GREAT: Generalizable Representation Enhancement via Auxiliary Transformations for Zero-Shot Environmental Prediction
Shiyuan Luo, Chonghao Qiu, Runlong Yu, Yiqun Xie, Xiaowei Jia
TL;DR
GREAT addresses the challenge of predicting environmental dynamics in unmonitored regions by learning generalizable representations through auxiliary, multi-layer data transformations. The method uses a model-agnostic framework with an LSTM predictor and learnable transformations applied to inputs and temporal representations, optimized via a bi-level training regime guided by sparsely labeled reference domains and reconstruction constraints. Key contributions include the formulation of $g_ ext{input}$ and optional $g_ ext{hidden}$ transformations, a bi-level objective that leverages $\,\mathcal{L}_\text{lower}$ and $\,\mathcal{L}_\text{upper}$ with reconstruction losses, and a comprehensive pre-training strategy, all validated on six watersheds for zero-shot stream temperature prediction. The results show that GREAT consistently outperforms baselines, improves temporal fidelity, and generalizes augmented data to diverse architectures, offering a practical tool for environmental monitoring where dense monitoring is infeasible.
Abstract
Environmental modeling faces critical challenges in predicting ecosystem dynamics across unmonitored regions due to limited and geographically imbalanced observation data. This challenge is compounded by spatial heterogeneity, causing models to learn spurious patterns that fit only local data. Unlike conventional domain generalization, environmental modeling must preserve invariant physical relationships and temporal coherence during augmentation.

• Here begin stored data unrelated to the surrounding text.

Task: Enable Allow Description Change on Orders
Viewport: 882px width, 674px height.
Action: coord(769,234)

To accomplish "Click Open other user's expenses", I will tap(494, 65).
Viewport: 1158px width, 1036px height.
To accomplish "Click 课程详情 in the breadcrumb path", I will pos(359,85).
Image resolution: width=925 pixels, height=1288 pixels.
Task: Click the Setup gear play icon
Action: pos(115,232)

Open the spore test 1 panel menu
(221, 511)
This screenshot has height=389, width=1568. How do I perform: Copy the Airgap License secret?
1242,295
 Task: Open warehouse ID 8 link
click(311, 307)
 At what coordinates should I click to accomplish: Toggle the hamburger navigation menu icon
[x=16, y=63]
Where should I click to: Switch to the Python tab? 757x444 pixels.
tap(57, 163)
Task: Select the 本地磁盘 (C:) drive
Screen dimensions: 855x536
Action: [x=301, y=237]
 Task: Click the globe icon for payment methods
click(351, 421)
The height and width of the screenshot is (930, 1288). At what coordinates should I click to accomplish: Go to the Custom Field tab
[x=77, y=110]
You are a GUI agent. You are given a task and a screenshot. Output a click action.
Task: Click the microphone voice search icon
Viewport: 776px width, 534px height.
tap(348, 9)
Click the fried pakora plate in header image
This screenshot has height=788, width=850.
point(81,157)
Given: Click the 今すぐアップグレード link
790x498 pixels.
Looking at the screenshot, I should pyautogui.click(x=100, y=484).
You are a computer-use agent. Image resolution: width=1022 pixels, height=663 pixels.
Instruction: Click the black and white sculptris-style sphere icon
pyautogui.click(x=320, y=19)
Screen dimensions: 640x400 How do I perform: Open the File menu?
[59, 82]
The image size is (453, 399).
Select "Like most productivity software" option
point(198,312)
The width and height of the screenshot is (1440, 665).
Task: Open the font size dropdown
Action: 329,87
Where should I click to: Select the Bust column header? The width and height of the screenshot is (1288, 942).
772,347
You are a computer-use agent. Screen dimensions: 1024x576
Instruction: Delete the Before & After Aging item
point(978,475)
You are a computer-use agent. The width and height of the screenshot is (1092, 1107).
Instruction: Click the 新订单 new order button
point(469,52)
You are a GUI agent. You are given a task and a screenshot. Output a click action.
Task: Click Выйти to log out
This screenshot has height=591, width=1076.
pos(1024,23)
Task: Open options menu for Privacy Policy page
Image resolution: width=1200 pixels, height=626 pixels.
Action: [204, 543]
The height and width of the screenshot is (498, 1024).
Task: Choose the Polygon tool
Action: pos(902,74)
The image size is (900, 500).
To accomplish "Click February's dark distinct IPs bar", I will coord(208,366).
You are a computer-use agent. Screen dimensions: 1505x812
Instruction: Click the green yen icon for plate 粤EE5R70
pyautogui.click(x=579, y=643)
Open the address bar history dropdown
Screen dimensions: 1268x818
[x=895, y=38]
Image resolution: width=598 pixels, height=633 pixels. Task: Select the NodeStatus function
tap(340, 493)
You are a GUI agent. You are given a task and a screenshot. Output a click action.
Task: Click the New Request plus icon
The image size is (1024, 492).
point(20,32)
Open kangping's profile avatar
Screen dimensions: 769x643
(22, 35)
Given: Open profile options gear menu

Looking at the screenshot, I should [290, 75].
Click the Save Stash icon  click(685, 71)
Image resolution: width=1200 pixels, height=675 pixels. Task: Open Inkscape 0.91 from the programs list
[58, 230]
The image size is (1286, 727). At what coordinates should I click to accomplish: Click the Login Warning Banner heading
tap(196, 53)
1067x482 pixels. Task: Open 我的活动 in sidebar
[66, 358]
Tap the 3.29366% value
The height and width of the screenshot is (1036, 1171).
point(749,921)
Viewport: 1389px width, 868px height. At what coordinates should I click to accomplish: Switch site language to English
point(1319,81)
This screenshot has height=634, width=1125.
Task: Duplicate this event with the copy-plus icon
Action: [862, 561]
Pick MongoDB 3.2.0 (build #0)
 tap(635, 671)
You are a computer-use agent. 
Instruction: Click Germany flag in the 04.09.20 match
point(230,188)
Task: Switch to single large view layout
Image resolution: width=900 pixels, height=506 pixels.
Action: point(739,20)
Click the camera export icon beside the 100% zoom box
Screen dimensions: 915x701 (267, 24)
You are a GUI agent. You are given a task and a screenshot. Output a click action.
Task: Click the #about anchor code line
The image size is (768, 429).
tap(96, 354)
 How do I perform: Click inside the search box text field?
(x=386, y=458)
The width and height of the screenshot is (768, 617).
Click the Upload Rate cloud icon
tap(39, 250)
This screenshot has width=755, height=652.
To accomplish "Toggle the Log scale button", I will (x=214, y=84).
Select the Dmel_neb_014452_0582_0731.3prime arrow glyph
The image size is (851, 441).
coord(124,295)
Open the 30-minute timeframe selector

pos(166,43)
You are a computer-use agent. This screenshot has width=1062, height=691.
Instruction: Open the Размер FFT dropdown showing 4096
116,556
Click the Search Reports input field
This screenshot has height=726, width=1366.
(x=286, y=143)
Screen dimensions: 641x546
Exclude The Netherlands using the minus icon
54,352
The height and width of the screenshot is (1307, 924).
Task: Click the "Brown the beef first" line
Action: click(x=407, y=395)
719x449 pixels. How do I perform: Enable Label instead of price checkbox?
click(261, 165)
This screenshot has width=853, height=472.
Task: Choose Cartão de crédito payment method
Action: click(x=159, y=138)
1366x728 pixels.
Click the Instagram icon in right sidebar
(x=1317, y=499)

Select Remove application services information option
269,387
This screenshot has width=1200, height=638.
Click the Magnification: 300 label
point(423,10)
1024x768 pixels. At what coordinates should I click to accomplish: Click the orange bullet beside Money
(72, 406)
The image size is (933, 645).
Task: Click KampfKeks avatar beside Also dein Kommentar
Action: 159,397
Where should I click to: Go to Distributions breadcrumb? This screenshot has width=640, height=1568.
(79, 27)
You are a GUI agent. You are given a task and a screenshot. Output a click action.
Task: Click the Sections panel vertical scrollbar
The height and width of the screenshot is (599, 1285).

In this paper, we introduce Generalizable Representation Enhancement via Auxiliary Transformations (GREAT), a framework that effectively augments available datasets to improve predictions in completely unseen regions. GREAT guides the augmentation process to ensure that the original governing processes can be recovered from the augmented data, and the inclusion of the augmented data leads to improved model generalization. Specifically, GREAT learns transformation functions at multiple layers of neural networks to augment both raw environmental features and temporal influence. They are refined through a novel bi-level training process that constrains augmented data to preserve key patterns of the original source data. We demonstrate GREAT's effectiveness on stream temperature prediction across six ecologically diverse watersheds in the eastern U.S., each containing multiple stream segments. Experimental results show that GREAT significantly outperforms existing methods in zero-shot scenarios. This work provides a practical solution for environmental applications where comprehensive monitoring is infeasible.